— start MATERIAL SUPPLIED —

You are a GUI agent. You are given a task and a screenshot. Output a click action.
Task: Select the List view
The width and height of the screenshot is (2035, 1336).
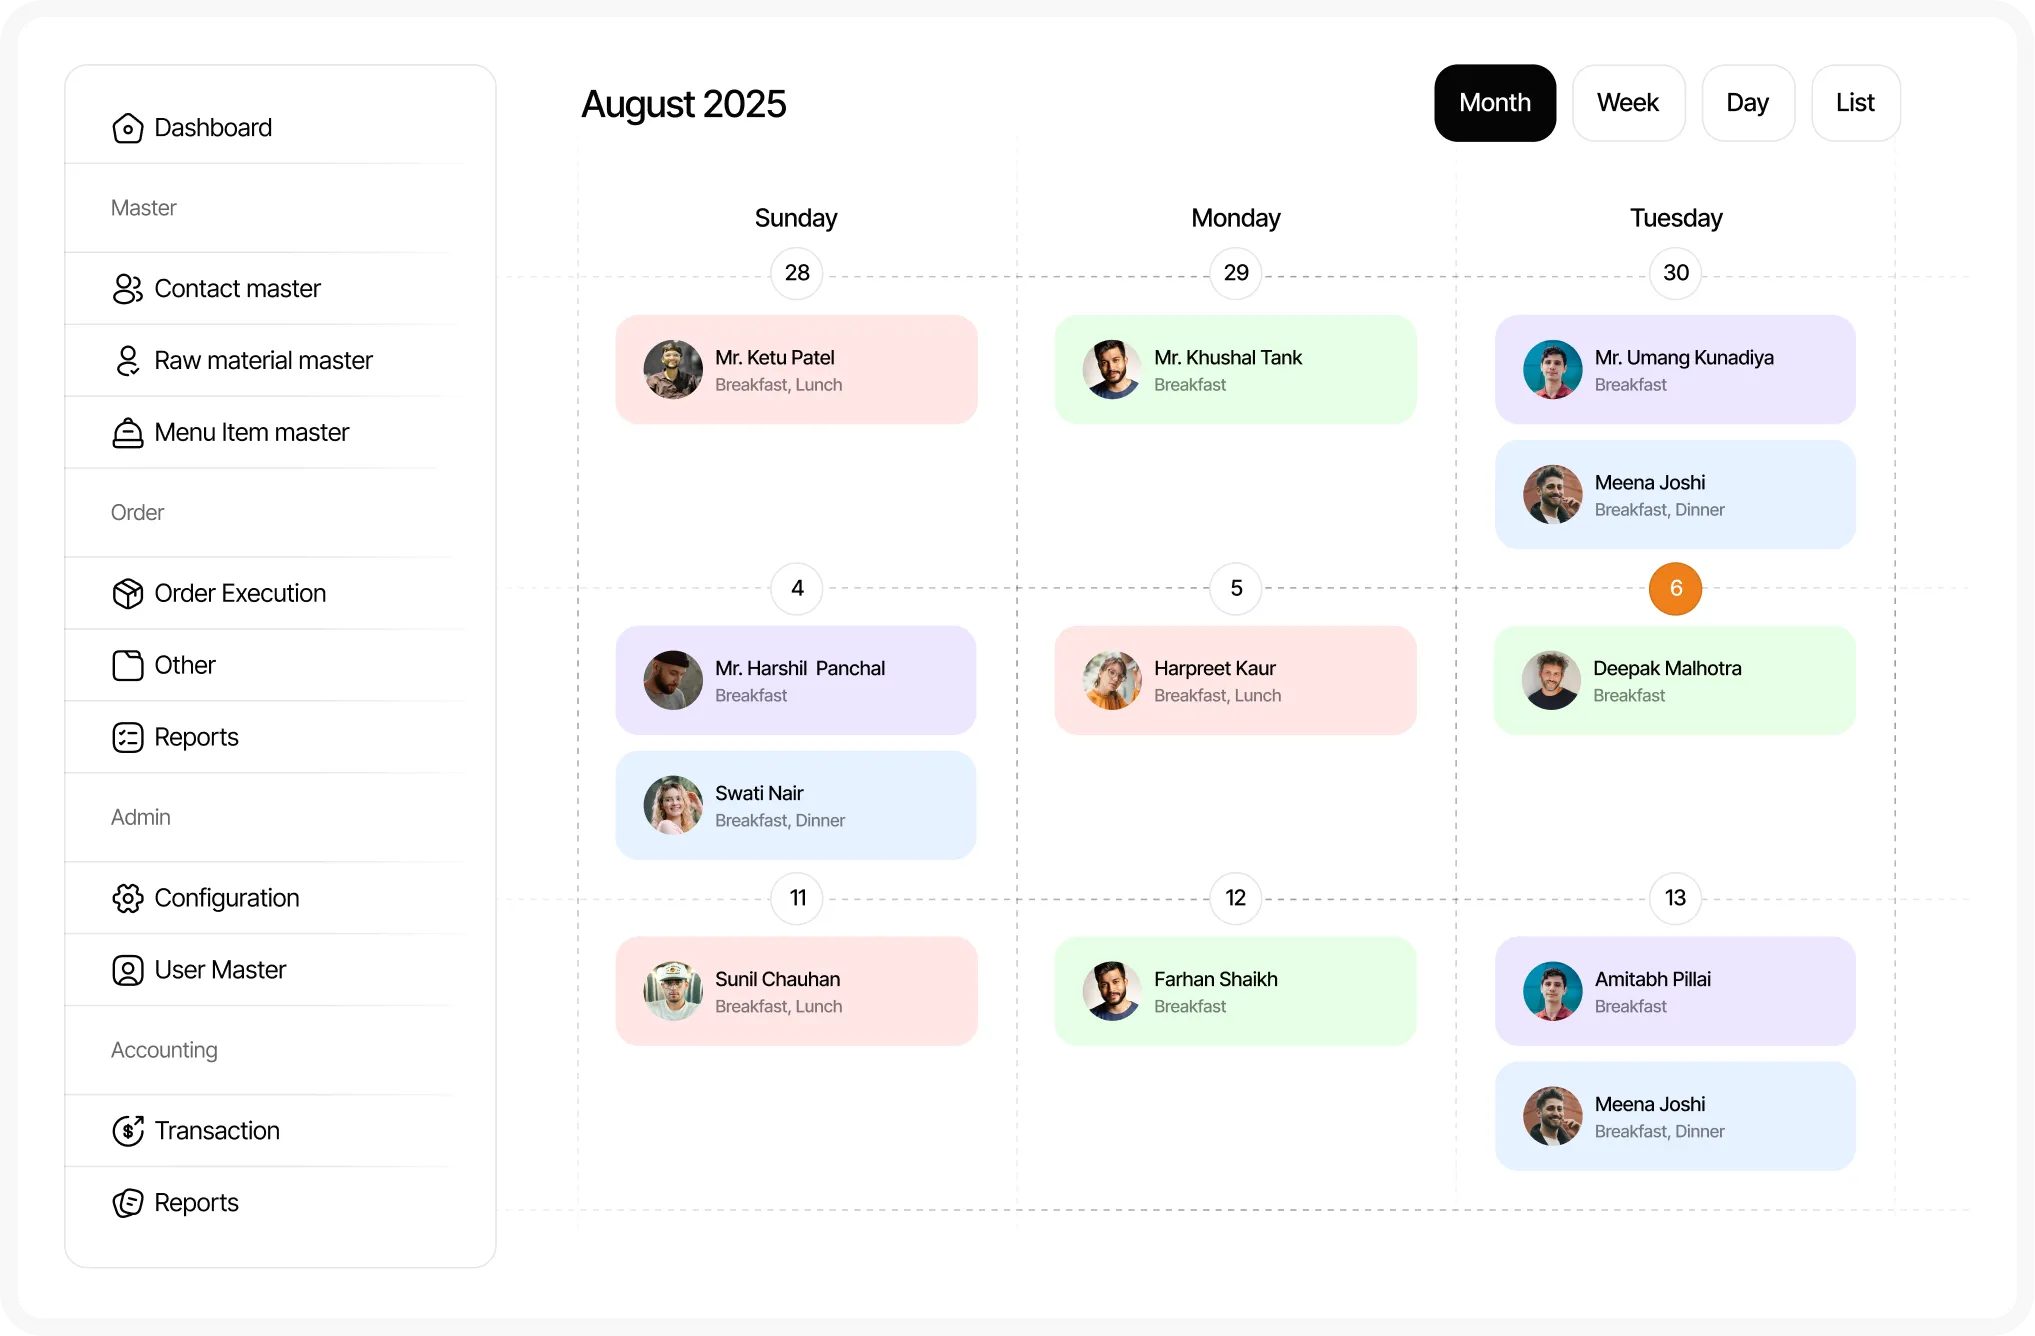tap(1855, 102)
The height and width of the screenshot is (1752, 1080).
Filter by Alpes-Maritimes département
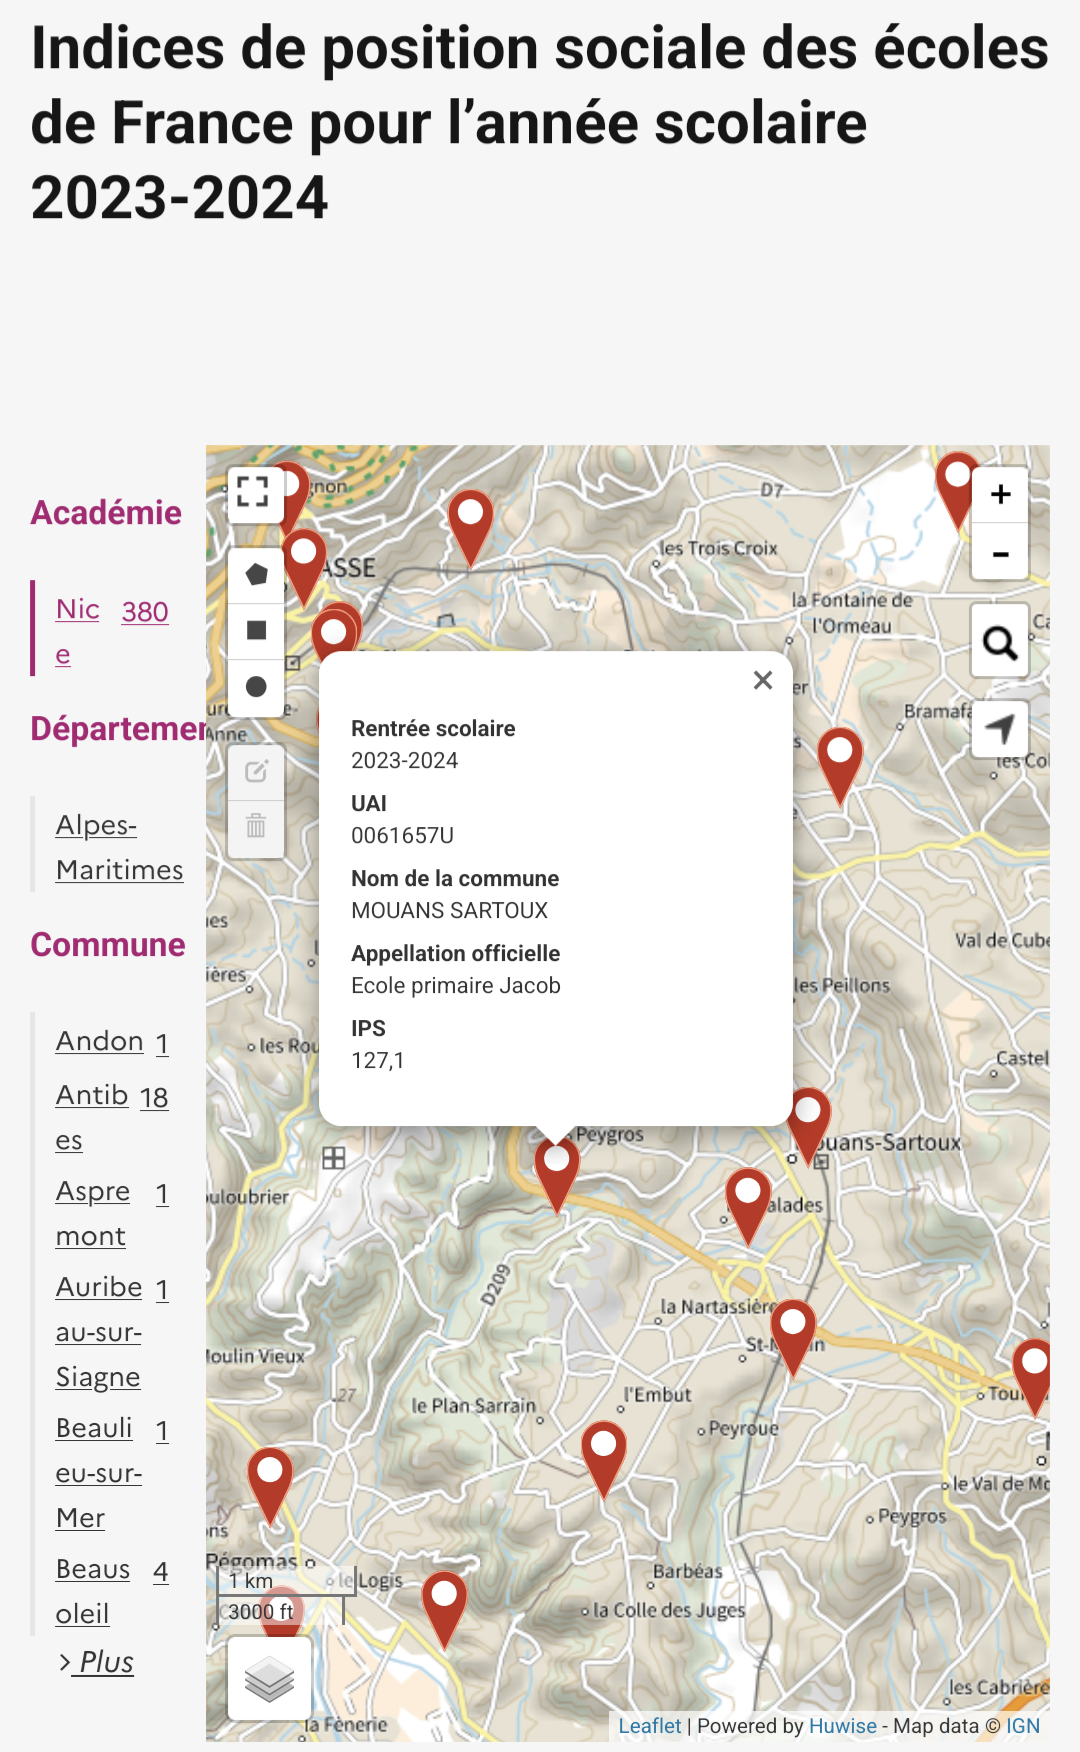tap(119, 847)
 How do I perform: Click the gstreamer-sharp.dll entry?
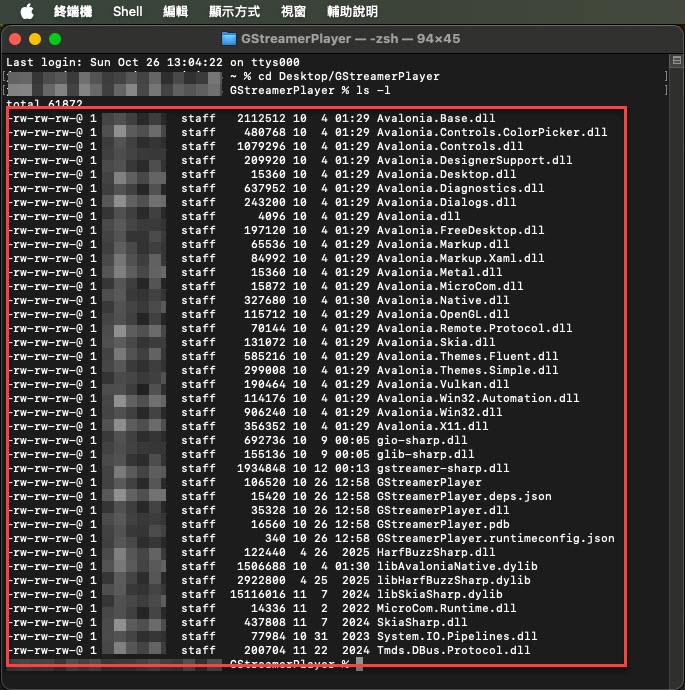point(443,468)
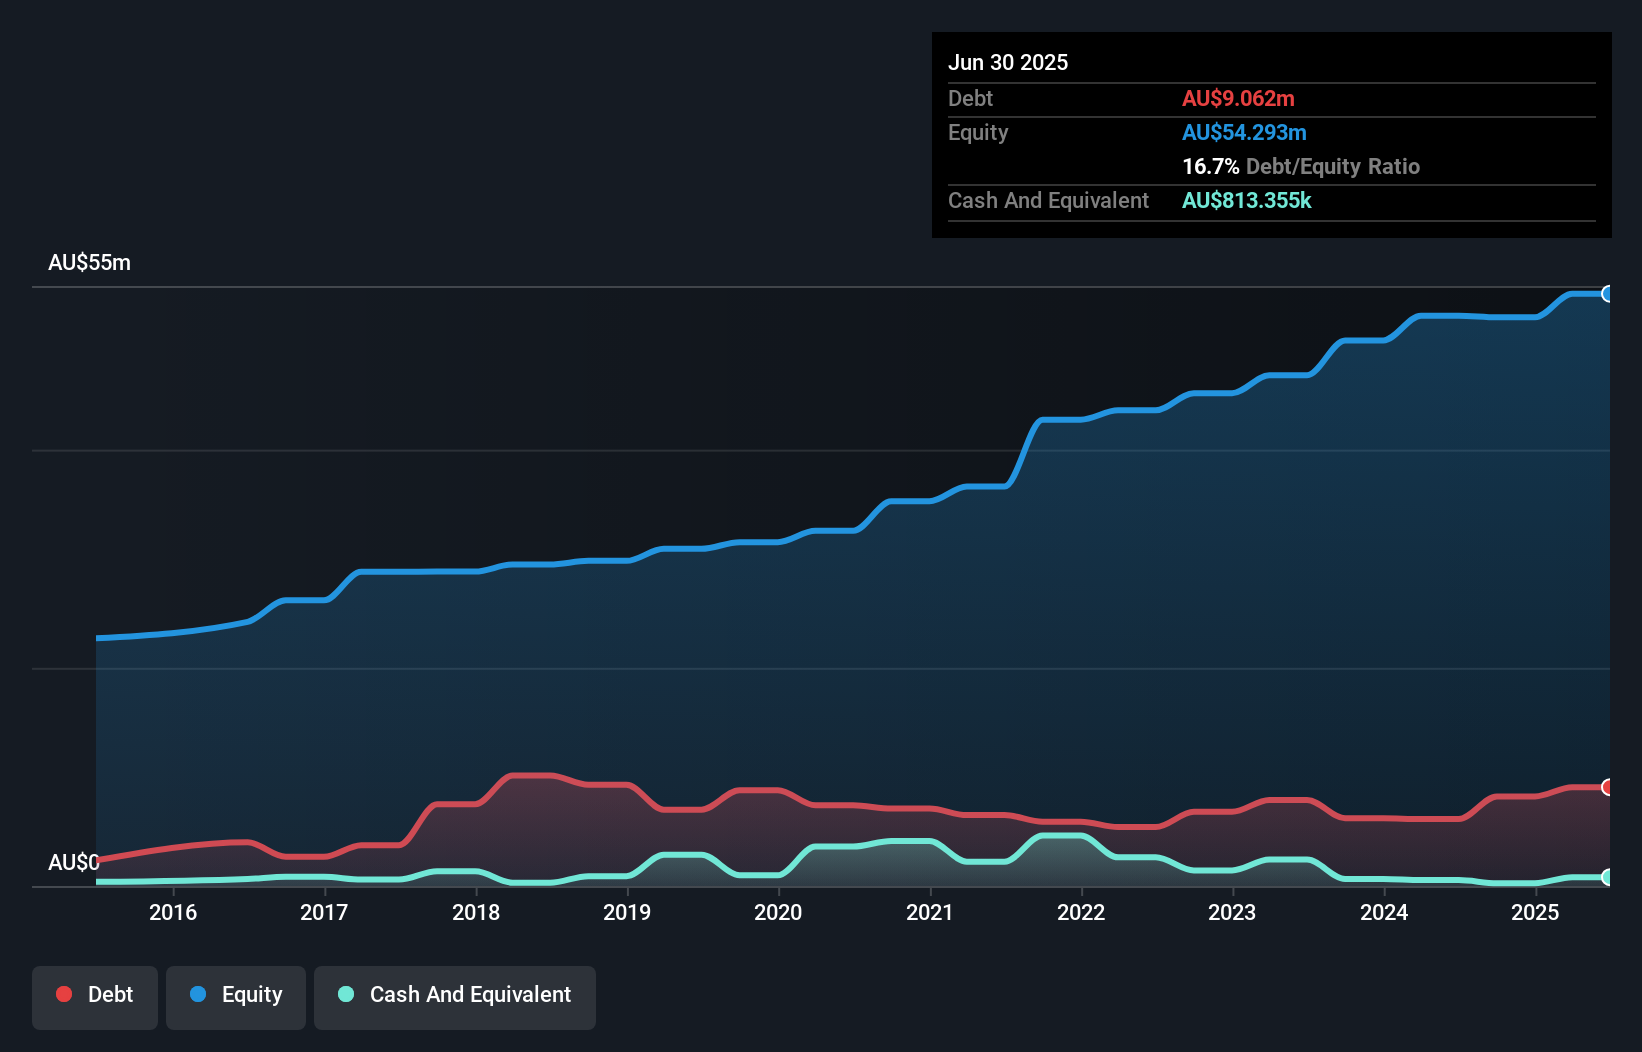Click the 2025 x-axis year label
Screen dimensions: 1642x1052
[1535, 912]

— end MATERIAL SUPPLIED —

**REQUIRED WORK:** Copy the rows above word for word, leaving out the pictures.

**EXERCISE RESULT:**
You are a GUI agent. You are given a task and a screenshot. Output a click action.
Task: Select the List view
The width and height of the screenshot is (2035, 1336).
tap(1855, 102)
The height and width of the screenshot is (1752, 1080).
Filter by Alpes-Maritimes département
tap(119, 847)
 How do I perform: Click the gstreamer-sharp.dll entry?
point(443,468)
Click the 2025 x-axis year label
Screen dimensions: 1642x1052
[1535, 912]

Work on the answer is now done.